--- What you need to do ---
Print the entries exactly as given.

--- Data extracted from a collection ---
%%
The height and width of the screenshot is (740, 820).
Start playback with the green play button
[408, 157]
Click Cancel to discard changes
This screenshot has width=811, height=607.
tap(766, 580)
%%
--- Result of this exercise ---
The height and width of the screenshot is (740, 820).
Start playback with the green play button
[408, 157]
Click Cancel to discard changes
This screenshot has width=811, height=607.
tap(766, 580)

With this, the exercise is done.